New "Arduino" Compatible Board

I've been developing my own outdoor project for a year or so now. The project monitors and manages valves and sensors for my outdoor garden. It currently uses LoRa, nRF52840 chip, a LiFePO4 battery, and solar charging. All of the code is written in Arduino and uses the Adafruit Bootloader.

The reason I moved away from LiPo was that I wanted peace of mind when charging the batteries unattended (LiPo is just dangerous IMO for outdoor anything).

I currently have different boards that monitor soil moisture, temperature, and water flow. I also manage water valves as well (DC latching).
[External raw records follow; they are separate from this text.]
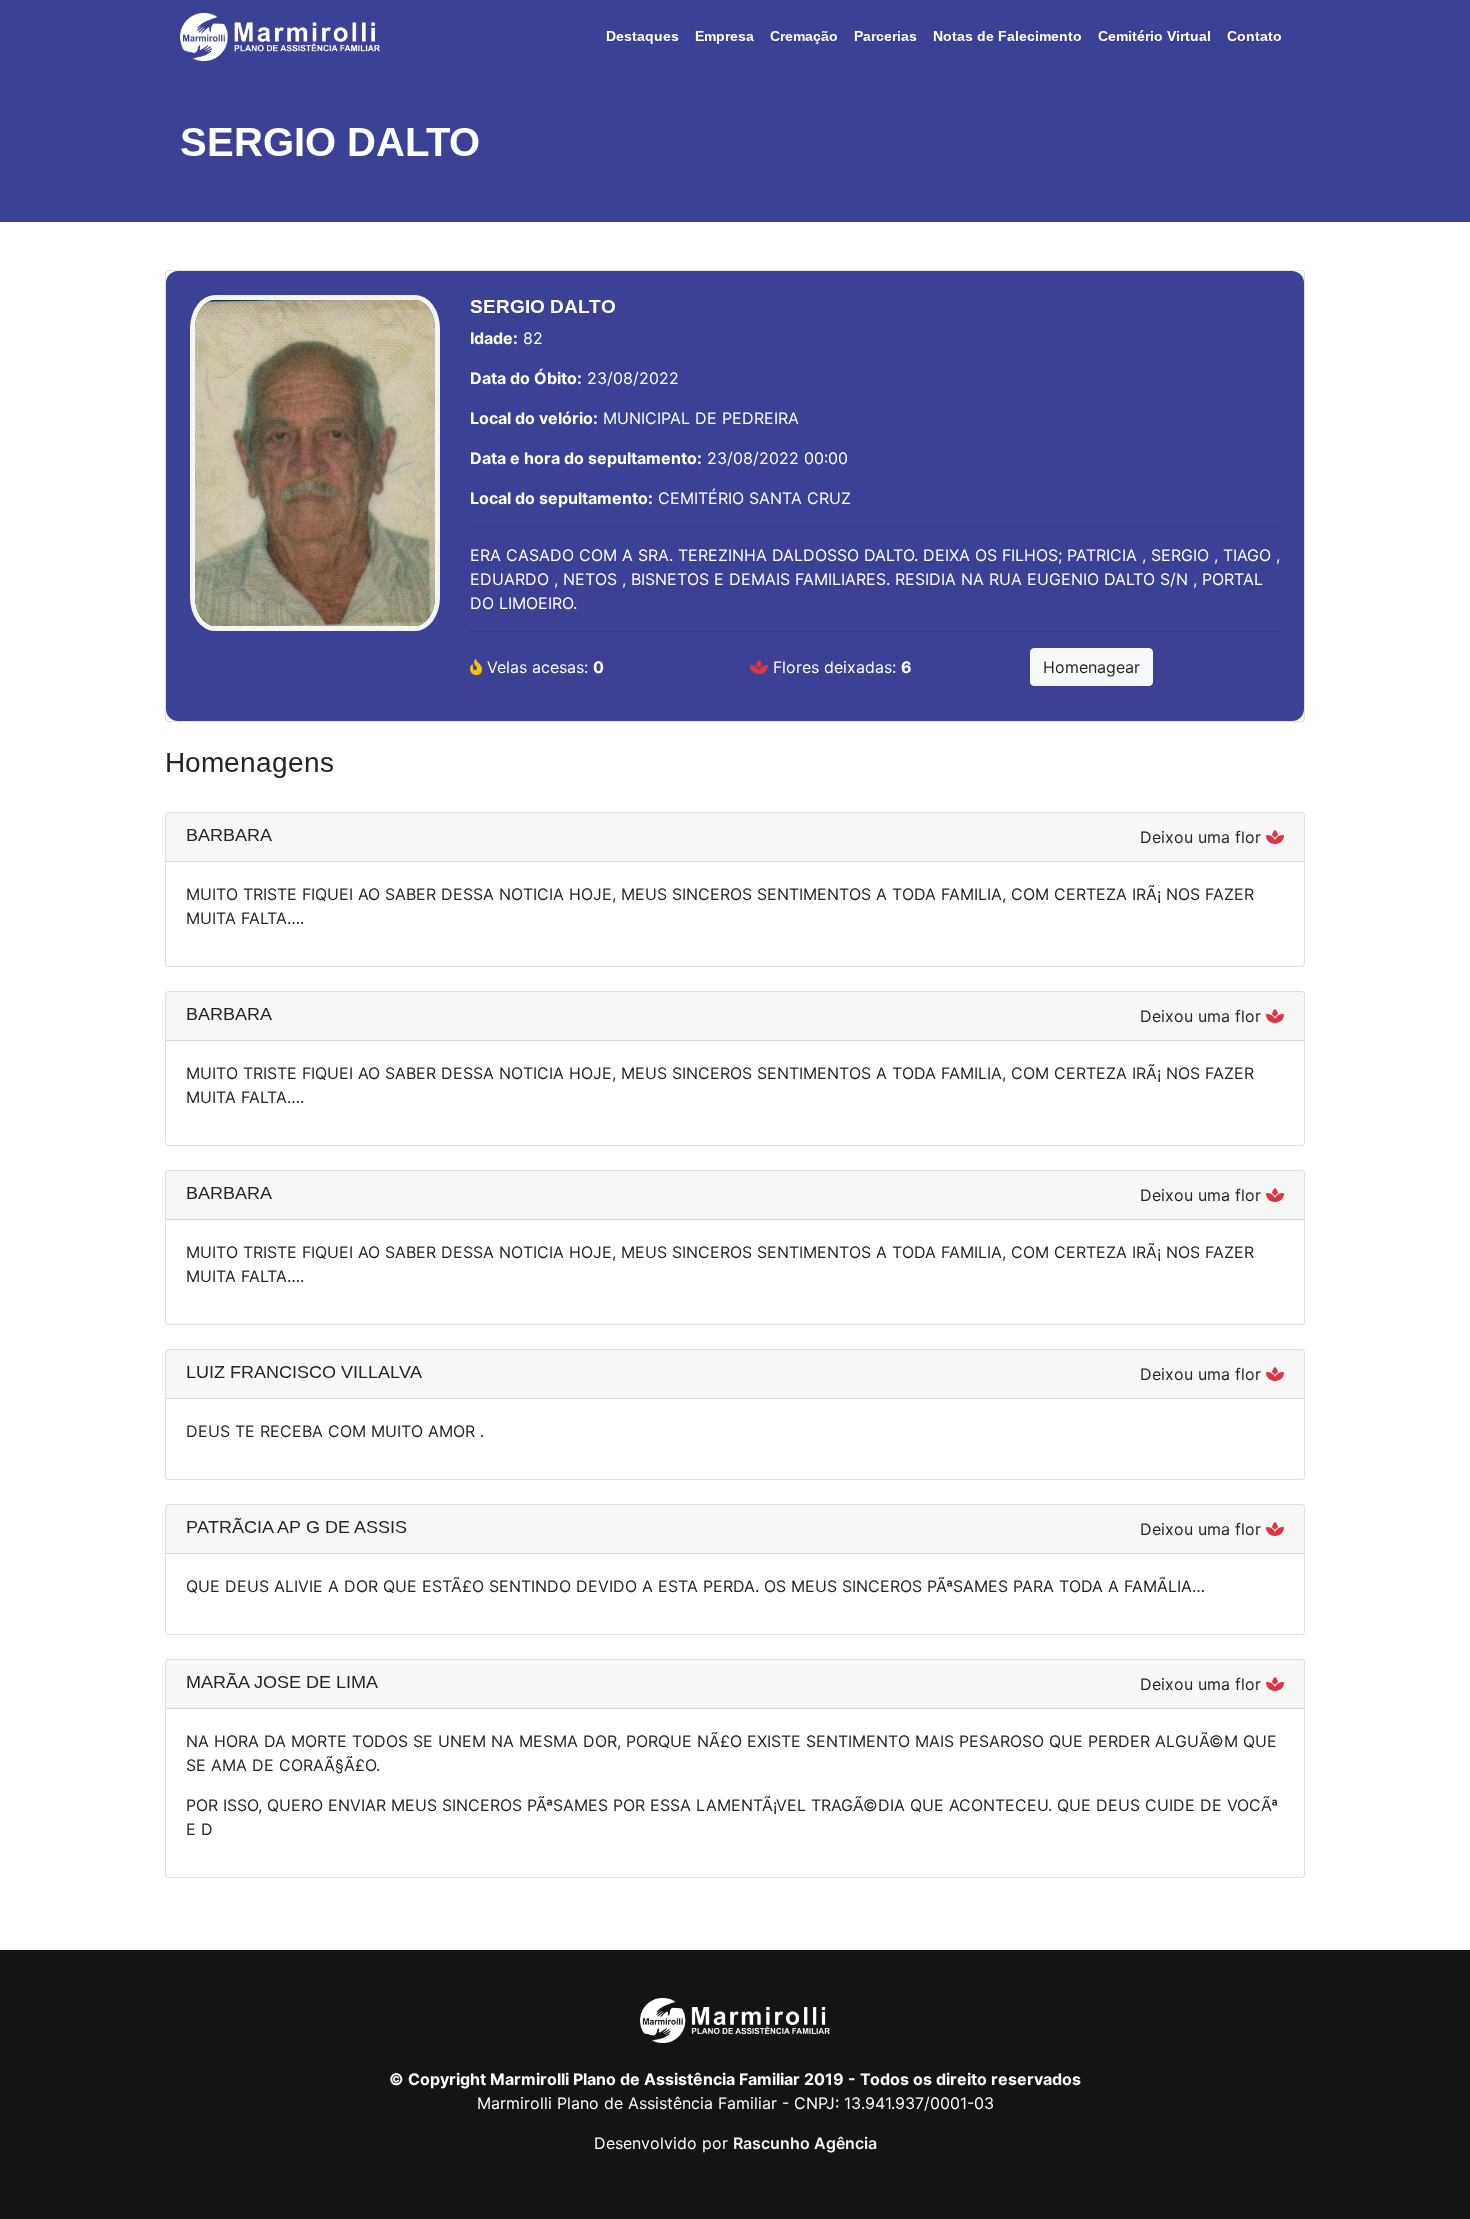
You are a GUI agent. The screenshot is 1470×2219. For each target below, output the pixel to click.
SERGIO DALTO (330, 142)
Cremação (804, 36)
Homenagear (1091, 667)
What I've discovered is that all of the core hardware functionality is common to all of my boards, so I'm currently working on a "core" board that can be used in my project.

Having said all of that, I was wondering if the community would be interested in using an Arduino compatible board like the one I've mentioned? I ask because I need it regardless; however, if there's enough interest then I may make this open source and see if the community would want it.

What's nice about this board is that Adafruit has put in a lot of time/effort to make a very nice BLE stack on top of the nRF52 chips, and the chip itself is very powerful and also low power. The combination of LoRa, BLE, solar charging, and LiFePO4 I personally think would make outdoor projects a little easier... but then again you can always use breakouts with an AVR.

Anyways... any thoughts?

I suppose one way to find out if people might be interested is to search these fora for similar projects. If you find lots of them then it probably indicates possible interest, if you are the only one making this kind of thing then maybe not. The only way to find out for sure is to put it out there.

If you find lots of them then it probably indicates possible interest

The nRF52's and LiFePO4 batteries are still kinda new (compared to Arduino variants and LiPo), but your point is well taken. LoRa has been around for a bit, but LoRaWAN is newer. You do need a more powerful mCU for the LoRaWAN stack; however, the nRF52 is way more than you'll probably need. I guess I'll keep the hardware closed until I get more interest.